Meaningful metrics in Email Marketing
CTO%, CTR%, OR%, bounce rates (isn’t that for web content?) — What does that mean?
Verse’s Head of Email Marketing, Chris Marcantonio, shares his insight into email metrics and success measurement, why (and importantly how) they matter and what you can do to improve yours.
OR% — Open rate
- How many people opened an email?
- Was your subject line compelling?
- Are people interested in your brand / messaging?
- Formulae: unique opens / delivered emails * 100 = OR%.
CTO% — Click to open rate
- Measures the relevancy and context of an email
- Is your content and messaging any good?
- Formulae: unique clicks / unique opens * 100 = CTO%.
CTR% — Click through rate
- Measures the number of unique clicks an email receives
- Was there anything worth clicking on in your email?
- Formulae: unique clicks / deliveries * 100 = CTR%.
Bounce Rates (nope, not just for web!)
- Bounced number (rate) — The number of email addresses that have been bounced back from an ISP (Gmail, Yahoo etc…).

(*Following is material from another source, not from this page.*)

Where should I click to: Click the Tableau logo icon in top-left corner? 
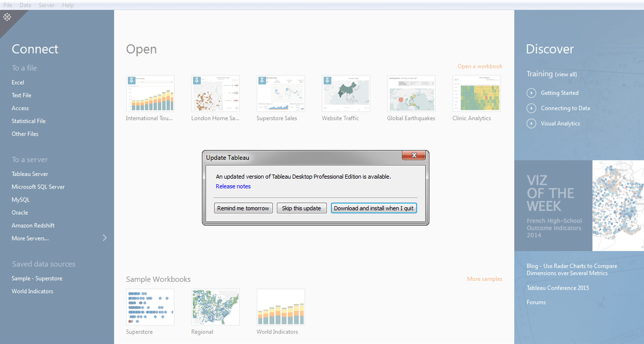pos(7,17)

The total bounce rate should be 3% or less
- Soft bounce —Temporary bounce, often due to a full inbox or ISP deferring
- Hard bounce — A permanent bounce when sending to an invalid email address (one that does not exist anymore).
So, what does this mean?
Let’s make this a fun and well-thought through analogy…

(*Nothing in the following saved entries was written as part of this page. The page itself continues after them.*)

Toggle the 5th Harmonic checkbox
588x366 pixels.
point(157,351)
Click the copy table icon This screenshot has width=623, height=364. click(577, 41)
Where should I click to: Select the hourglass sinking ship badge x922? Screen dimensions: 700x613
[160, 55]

You’re in a massively crowded shopping mall – constantly greeted with hundreds of your favourite brands and companies with signs in their shop windows saying, ‘hey come in and buy this’ (some will even amazingly know your name!), or ‘20% off inside!’ (only to find out when you go inside, it’s actually 20% off when you spend £1,000! – but I digress).

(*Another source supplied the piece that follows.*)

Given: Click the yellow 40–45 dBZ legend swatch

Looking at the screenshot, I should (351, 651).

This is your inbox by the way!
You may pass a shop you occasionally visit and a sign outside catches your eye…
’50% off phones in-store!’
This is your subject line!
You think to yourself “ooh… this is interesting, I’ll pop inside and take a look”
Well done – due to the compelling subject line, your email has been opened!
When in the store, you’re greeted by a smartly dressed sales assistant who begins to inform you (without prompt) about the offer you’ve seen outside the shop.
And this is where you can choose your own ending…
Before the smartly dressed sales assistant begins to inform you about the 50% off, he/she begins to inform you about their new shiny phone and data package that comes with it.
The price is a staggering £500.
There’s also a case you may want to consider purchasing and how this new ergonomic case can protect your phone against everyday damage.
Secondly, there’s a great promotion on a well-known TV supplier offering a streaming service exclusive to their store.
Amazingly, this is also only £50p/mth. Bargain, right!
Thirdly (surely, we’re getting to the 50% off now…)
There’s a special offer if you switch to the new network where an older, and the less effective handset is available for free.
Finally, you’re told about the 50% off phones in store.
However, it’s not as straight forward as it seems and after all, is said and done, once you’re finally asked if you’d like to speak to a sales advisor, you swiftly leave.
This final action is the reader NOT clicking on your email.
Thus, giving you a stat of:
Opens: 1 | clicks: 0
A more palatable scenario is…
You enter the store, to be greeted by a smartly dressed sales assistant.
They show you a couple of images of the beautiful looking products you can get 50% off.
With each one, there’s a brief introduction
- Phone A – Free calls | data | texts
- Phone B – Free calls | some data | texts
You’re then asked if you’d like to see a sales advisor… to which you say, “yes please”.
- This is the equivalent of a click!
- And your customer moves down the sales funnel
- Email job – complete!
None of the above statistics really mean anything on their own. Like every set of statistics, I can manipulate individual numbers to match my argument.